For driven from their homes in sheltering rocks
They fled at the entrance of a foaming boar
Or strong lion, yielding up at dead of night
Their leaf-strewn beds in panic to fierce guests.
Yet no more often in those days than now
Would mortal men leave the sweet light of life
With lamentation. Each one by himself
Would doubtless be more likely then than now
To be seized and devoured by wild beasts’ teeth,
A living food, and with his groans would fill
Mountains and forests, while he saw his own
Live flesh in a live monument entombed.
But those whom flight had saved with mangled body,
From that time forth would hold their trembling hands
Over their noisome scars, with dreadful cries
Invoking death, till agonising throes
Rid them of life, with none to give them aid,
Ignorant of what wounds required. But then
A single day did not consign to death
Thousands on thousands, marshalled beneath standards,
Nor did the turbulent waters of the deep
Shatter upon the rocks both ships and men.
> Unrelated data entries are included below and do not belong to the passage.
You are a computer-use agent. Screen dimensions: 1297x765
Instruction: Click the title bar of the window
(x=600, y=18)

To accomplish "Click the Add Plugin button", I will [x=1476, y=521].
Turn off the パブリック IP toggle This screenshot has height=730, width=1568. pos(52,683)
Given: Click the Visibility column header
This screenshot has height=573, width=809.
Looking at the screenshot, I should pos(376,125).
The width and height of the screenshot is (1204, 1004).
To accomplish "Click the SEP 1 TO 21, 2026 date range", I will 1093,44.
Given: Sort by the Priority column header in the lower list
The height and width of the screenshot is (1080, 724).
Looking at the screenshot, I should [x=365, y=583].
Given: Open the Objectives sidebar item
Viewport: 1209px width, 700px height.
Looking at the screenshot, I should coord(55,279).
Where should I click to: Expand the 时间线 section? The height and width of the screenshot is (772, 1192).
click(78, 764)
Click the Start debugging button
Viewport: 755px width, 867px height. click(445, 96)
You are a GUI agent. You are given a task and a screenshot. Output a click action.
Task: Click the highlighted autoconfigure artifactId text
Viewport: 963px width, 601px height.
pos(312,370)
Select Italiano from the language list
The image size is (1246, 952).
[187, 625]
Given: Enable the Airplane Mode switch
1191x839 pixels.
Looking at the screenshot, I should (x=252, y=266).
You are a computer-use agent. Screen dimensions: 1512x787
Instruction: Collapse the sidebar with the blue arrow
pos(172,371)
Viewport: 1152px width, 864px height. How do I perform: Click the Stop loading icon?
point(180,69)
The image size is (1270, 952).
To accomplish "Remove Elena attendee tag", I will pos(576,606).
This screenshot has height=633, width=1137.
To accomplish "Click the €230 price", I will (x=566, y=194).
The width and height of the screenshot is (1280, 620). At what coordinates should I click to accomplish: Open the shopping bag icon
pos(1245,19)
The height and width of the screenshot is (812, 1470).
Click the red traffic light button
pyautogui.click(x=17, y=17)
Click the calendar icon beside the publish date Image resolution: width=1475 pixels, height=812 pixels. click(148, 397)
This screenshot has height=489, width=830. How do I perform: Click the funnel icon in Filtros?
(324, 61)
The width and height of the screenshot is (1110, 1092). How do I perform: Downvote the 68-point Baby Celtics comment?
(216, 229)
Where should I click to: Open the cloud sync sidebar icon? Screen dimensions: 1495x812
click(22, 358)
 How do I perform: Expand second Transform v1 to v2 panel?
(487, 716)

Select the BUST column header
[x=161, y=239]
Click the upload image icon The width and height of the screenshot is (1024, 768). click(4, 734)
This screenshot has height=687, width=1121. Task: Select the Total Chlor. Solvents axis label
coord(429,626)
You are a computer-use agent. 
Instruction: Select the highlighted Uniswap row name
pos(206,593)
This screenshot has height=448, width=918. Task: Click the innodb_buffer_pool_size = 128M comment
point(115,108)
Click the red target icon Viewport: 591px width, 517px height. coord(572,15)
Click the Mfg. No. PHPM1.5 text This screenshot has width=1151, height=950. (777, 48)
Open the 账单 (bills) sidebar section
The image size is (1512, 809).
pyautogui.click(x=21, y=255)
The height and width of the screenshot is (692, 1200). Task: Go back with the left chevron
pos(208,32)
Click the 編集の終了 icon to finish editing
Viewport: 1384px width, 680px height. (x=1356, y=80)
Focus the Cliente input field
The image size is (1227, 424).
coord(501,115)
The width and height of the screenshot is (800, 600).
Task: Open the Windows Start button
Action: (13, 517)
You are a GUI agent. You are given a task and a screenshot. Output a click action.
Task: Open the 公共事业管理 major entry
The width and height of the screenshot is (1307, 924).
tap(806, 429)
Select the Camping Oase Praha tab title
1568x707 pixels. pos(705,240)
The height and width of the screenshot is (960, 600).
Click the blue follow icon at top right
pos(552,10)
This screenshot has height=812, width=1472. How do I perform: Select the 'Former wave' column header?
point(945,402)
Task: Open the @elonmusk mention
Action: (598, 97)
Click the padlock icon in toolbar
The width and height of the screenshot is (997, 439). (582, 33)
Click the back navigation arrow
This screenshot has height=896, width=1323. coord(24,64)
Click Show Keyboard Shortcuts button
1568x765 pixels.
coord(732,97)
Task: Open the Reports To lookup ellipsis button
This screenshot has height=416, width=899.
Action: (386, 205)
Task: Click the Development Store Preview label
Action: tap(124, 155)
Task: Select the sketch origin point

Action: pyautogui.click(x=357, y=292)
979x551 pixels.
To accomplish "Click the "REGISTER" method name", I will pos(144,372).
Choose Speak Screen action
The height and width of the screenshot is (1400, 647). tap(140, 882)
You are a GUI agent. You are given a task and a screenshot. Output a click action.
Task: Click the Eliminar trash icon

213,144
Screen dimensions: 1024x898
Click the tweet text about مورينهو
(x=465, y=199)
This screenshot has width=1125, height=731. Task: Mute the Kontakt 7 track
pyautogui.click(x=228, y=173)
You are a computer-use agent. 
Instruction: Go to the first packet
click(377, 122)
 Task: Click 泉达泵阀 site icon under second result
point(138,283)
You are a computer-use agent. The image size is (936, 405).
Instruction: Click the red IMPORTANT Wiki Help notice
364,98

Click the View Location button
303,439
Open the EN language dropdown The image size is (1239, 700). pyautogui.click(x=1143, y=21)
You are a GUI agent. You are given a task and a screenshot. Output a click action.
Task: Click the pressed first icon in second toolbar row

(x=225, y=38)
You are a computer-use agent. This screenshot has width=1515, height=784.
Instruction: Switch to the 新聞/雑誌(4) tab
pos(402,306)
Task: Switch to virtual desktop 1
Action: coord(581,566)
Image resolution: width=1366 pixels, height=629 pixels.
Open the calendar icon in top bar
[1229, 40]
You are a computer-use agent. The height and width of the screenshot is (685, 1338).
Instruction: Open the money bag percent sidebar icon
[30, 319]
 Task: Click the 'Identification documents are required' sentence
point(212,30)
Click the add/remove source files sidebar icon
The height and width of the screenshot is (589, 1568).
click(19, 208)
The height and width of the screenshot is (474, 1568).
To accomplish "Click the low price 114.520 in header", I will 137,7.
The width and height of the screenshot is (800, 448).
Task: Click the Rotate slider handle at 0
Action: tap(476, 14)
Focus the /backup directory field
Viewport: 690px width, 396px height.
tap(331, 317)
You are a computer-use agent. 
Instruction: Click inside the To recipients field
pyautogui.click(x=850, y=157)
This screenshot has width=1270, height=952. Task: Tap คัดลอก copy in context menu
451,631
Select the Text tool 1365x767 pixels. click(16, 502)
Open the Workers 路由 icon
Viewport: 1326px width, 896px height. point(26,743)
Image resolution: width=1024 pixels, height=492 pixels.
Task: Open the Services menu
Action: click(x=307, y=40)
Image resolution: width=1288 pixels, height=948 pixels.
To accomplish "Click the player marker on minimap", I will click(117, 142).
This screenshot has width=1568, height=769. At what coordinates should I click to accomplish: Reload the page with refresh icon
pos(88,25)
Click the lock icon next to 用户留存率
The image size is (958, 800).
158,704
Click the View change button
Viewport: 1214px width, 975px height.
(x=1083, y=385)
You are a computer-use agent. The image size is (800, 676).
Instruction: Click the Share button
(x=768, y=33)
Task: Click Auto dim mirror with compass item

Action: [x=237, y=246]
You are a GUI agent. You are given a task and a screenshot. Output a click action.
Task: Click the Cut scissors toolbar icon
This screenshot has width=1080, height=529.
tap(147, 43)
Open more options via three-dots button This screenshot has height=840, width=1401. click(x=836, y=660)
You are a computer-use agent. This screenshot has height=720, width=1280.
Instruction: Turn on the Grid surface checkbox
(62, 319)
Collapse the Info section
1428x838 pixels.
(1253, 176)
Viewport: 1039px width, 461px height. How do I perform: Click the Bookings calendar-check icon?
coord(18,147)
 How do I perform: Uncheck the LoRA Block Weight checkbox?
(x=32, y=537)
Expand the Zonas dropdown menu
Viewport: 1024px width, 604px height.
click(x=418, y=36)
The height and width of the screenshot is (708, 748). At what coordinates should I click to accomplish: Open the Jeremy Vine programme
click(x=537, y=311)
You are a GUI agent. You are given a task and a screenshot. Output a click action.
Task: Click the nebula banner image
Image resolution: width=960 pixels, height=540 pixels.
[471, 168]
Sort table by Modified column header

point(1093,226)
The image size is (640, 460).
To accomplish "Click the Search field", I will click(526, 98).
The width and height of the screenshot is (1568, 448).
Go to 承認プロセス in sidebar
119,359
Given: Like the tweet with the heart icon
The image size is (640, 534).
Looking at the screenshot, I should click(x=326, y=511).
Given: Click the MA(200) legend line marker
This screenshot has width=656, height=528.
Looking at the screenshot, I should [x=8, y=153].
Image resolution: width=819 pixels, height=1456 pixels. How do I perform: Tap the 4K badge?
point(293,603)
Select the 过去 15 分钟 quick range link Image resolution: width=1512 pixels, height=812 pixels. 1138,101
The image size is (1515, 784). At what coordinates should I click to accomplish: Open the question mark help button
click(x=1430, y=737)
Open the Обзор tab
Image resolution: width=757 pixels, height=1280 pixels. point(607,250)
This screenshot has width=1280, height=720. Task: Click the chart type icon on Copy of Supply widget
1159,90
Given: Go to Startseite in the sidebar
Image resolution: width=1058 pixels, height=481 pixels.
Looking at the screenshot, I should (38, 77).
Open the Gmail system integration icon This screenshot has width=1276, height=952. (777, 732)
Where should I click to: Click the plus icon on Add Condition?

At that time vainly, without aim or result
The sea would often rise up and turmoil;
Nor could the winsome wiles of the calm deep
Lure men on treacherously with laughing waves,
While reckless seamanship was yet unknown.
Moreover lack of food would then consign
Their fainting limbs to death: now rather plenty
Sinks men to ruin. Often for themselves
Would they pour poison out unwittingly:
To others now with subtler skill they give it.

Afterwards, when they had learnt the use of huts,
And skins, and fire; when woman, joined with man
In wedlock, dwelt apart in one abode,
And they saw offspring born out of themselves,
Then first the human race began to soften.
For fire made their chilly bodies now
Less able to endure the cold beneath
The roof of heaven: Venus impaired their strength:
And children easily by their blandishments
Broke down the haughty temper of their parents.
Then too neighbours began to join in bonds
Of friendship, wishing neither to inflict
Nor suffer violence: and for womankind
And children they would claim kind treatment, pleading
With cries and gestures inarticulately
That all men ought to have pity on the weak.
And though harmony could not everywhere
Be established, yet the most part faithfully
Observed their covenants, or man’s whole race
Would even then have perished, nor till now
Could propagation have preserved their kind.